The incident shines a light on a core question facing the industry: When a third party creates a blockchain-based tool that references a private company, what exactly are investors buying and who authorizes it?

Miller: ‘Gray area’ right now

Miller, who preceded Hector in founding one of the first digital asset investment banks regulated by the UK Financial Conduct Authority (FCA), said he and his co-founders, including former executives from Goldman Sachs and Barclays, acknowledged the tension but insisted their structures were different. He described the sector as operating in a “grey area” and said incentives may adjust over time as regulations mature and market needs crystallize.

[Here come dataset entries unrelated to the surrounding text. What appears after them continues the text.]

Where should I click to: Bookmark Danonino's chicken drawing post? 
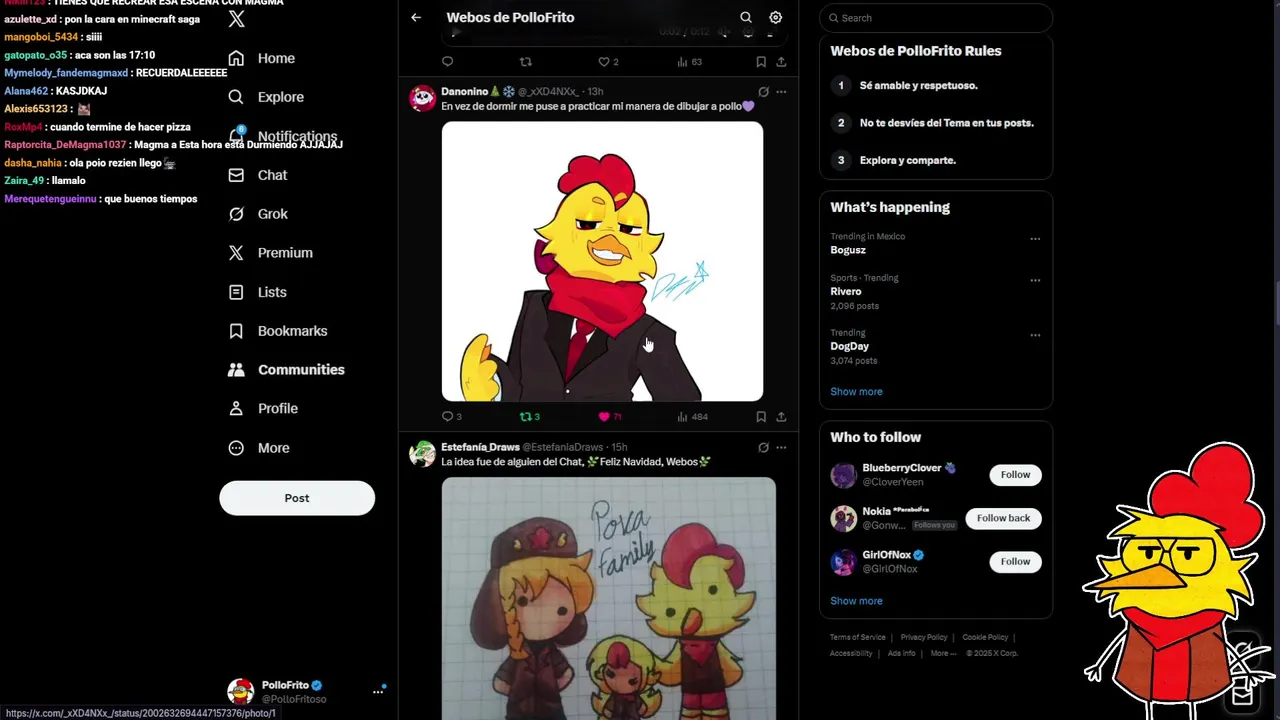point(761,416)
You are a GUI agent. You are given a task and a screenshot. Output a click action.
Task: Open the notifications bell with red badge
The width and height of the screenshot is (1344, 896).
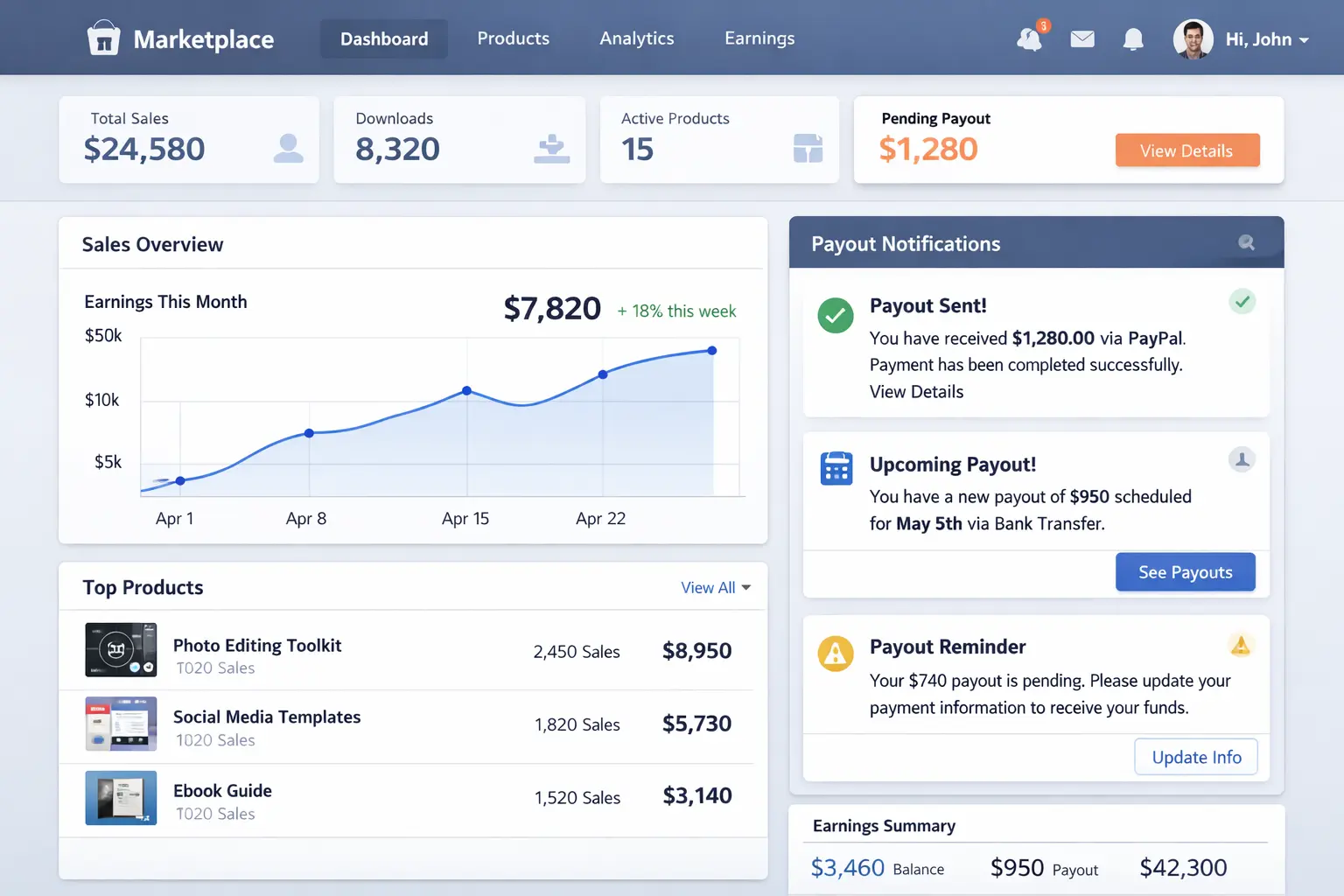1029,39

Rather than seeing tokenization as a legitimate solution, Miller described it as part of the inevitable transition of traditional securities to a programmable trajectory. He believes the need for broader access will continue to increase as companies stay private longer and secondary market valuations grow.

Hecto’s social channels also demonstrate active ecosystem growth and community engagement, positioning the product as more than just a theoretical construct, but a live network of efforts with institutional custody solutions and on-chain governance mechanisms.

Pre-IPO Index: Billion Stocks and Institutional Track

Miller designed Hecto’s first product around an elite group of private companies valued at more than $100 billion (which he calls “Hctocorns”), including SpaceX, OpenAI, ByteDance, xAI, Stripe, Tether, and Anthropic.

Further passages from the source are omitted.